By LORAINE ANDERSON
TRAVERSE CITY — The Historical Society of Michigan had never held its annual state conference here before, so Traverse City had a lot to show — and tell — the 250 people who attended the 137th yearly gathering over the weekend.
For some, the conference started on Friday with a morning walking tour through Traverse City's historic neighborhoods, followed by another one in the afternoon through the 64-acre Village at Grand Traverse Commons redevelopment of the old Northern Michigan Asylum buildings that opened in 1885 and shut down in 1989.
Walkers saw everything from paint peeling on the plaster walls of one-time patient rooms to a modern and colorful mix of apartments, retail stores, restaurants and even a bocce ball court where the old laundry building used to be.
The conference ended Sunday morning for those who stayed through after a walking tour of historic downtown Traverse City.
On Saturday, registrants had some difficult choices to make. Which three of the 12 presentations did they want to attend during the concurrent morning and afternoon sessions?
Society director Larry Wagenaar said that was the common complaint he fielded.
"But I love that," he said. "It means we're doing our job."
The history buffet of presentations on Saturday included everything from preservation of lighthouses, Fishtown and Port Oneida to the Civil War, and the ecological history of Grand Traverse Bay. Other topics included Cottages, Camps and Rustic Retreats, cherries and grapes and branding for small history museums, too.
History was even on the menu at lunch and dinner.

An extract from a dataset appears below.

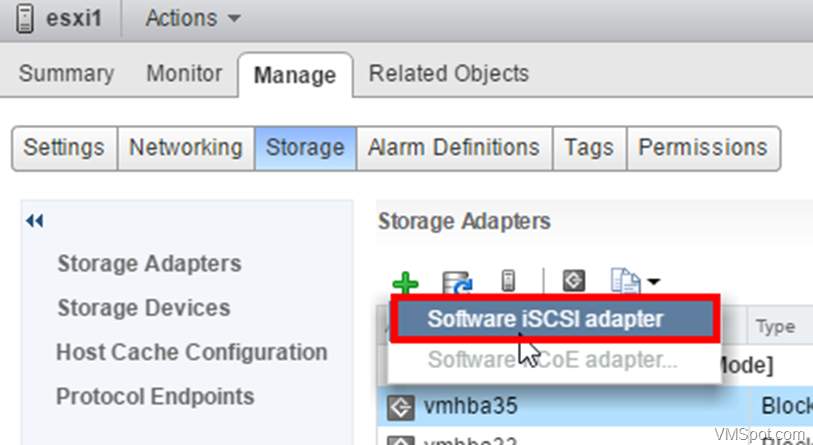Select the Networking sub-tab button

pos(186,148)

Ray Minervini Sr., developer of the massive Village at Grand Traverse Commons, gave the keynote address at Friday's opening banquet. The topic: historic placemaking.

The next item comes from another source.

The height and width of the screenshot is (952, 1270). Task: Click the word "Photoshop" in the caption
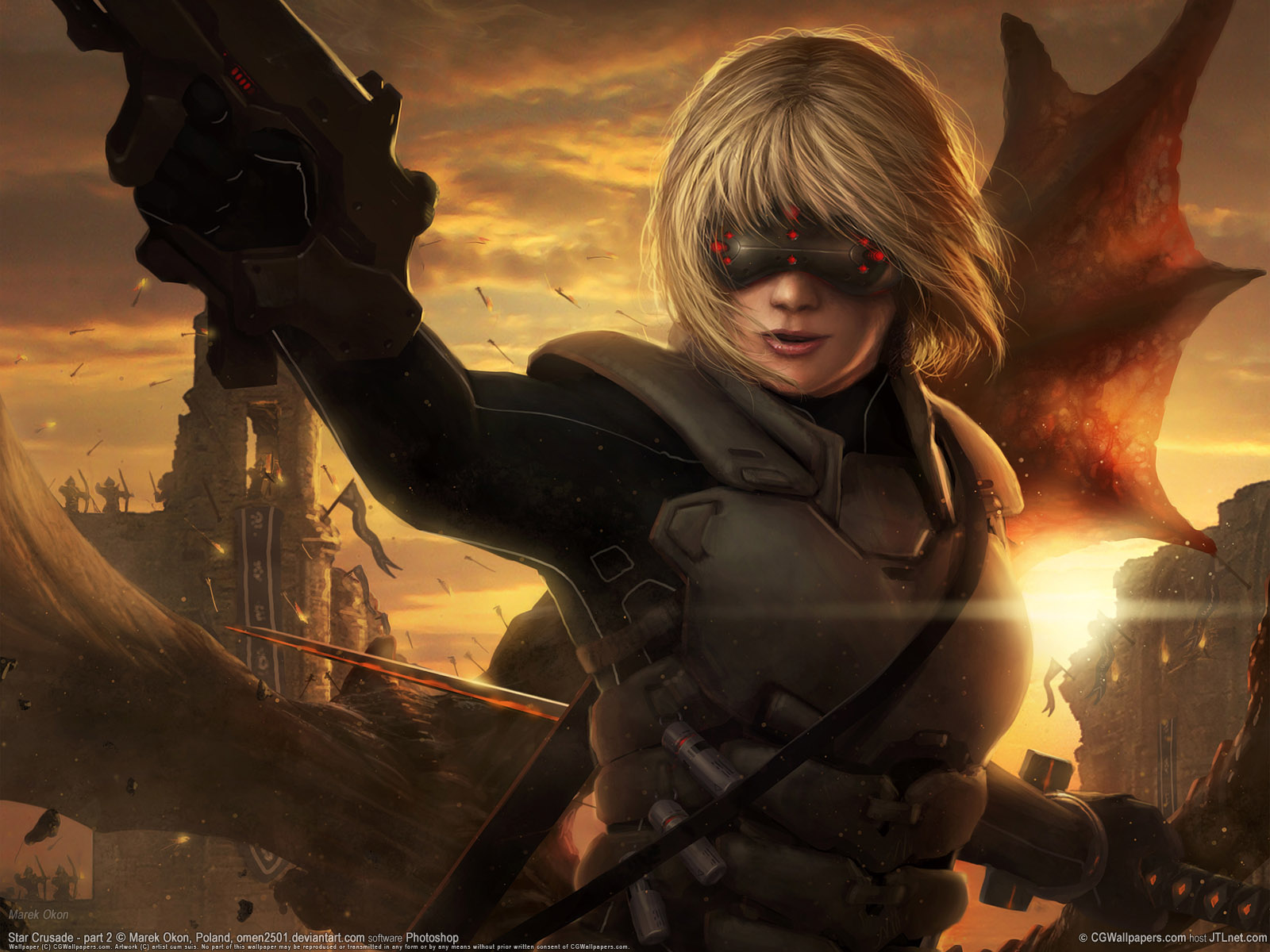tap(432, 938)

Chris Doyal, president of the Grand Traverse Bay Underwater Preserve, showed a video of sonar scans and exploratory dives of shipwrecks in the bay after Saturday's lunch. He said zebra mussels encrust most of the bay wrecks, except those in shallow water. The mussels are not the only invasive species divers see.

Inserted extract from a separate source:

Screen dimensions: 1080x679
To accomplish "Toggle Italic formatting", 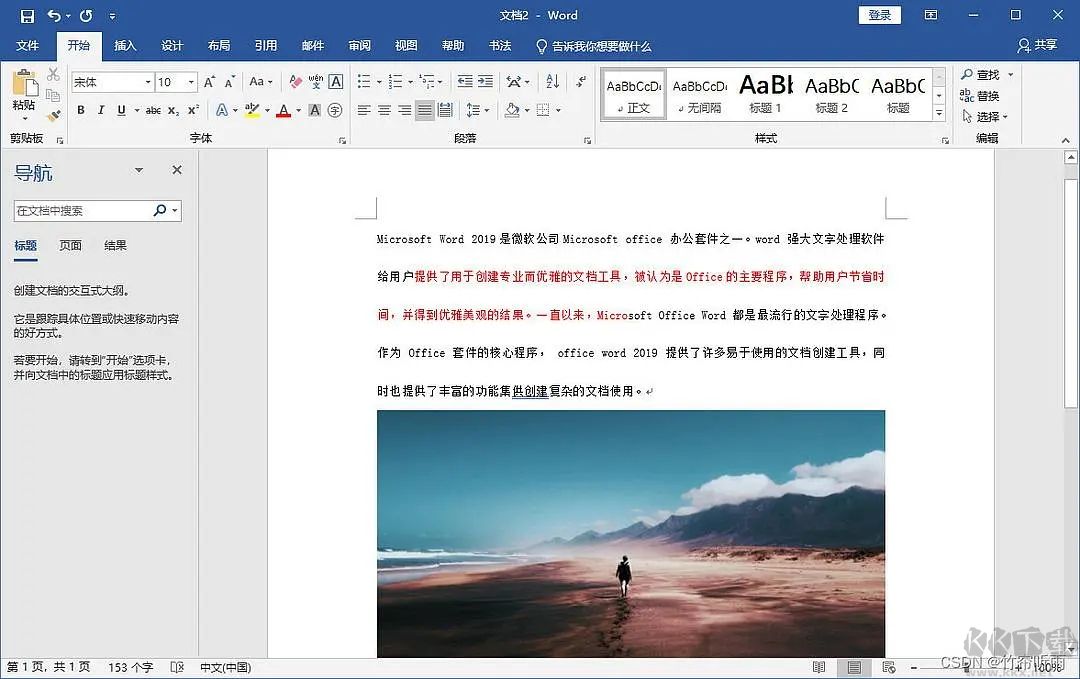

"You're never alone when you dive in the bay," he said. "There's always a school of round gobies following you."
He said historical records indicate 29 ships sunk in the bay, but Doyal and others believe there may be many more. The most unusual finds have been an old Ford Pinto, refrigerator and horse wagon. Most discoveries have come through local knowledge, he said.
Tables of history books for sale line the main hallway outside the presentation rooms. Vendors included Michigan State University Press, Wayne State University Press and Arbutus Press, based in Traverse City.
Traverse City filmmaker Rich Brauer, president of Brauer Productions, talked about filmmaking in Michigan in the keynote talk at the closing banquet Saturday night at the Holiday Inn.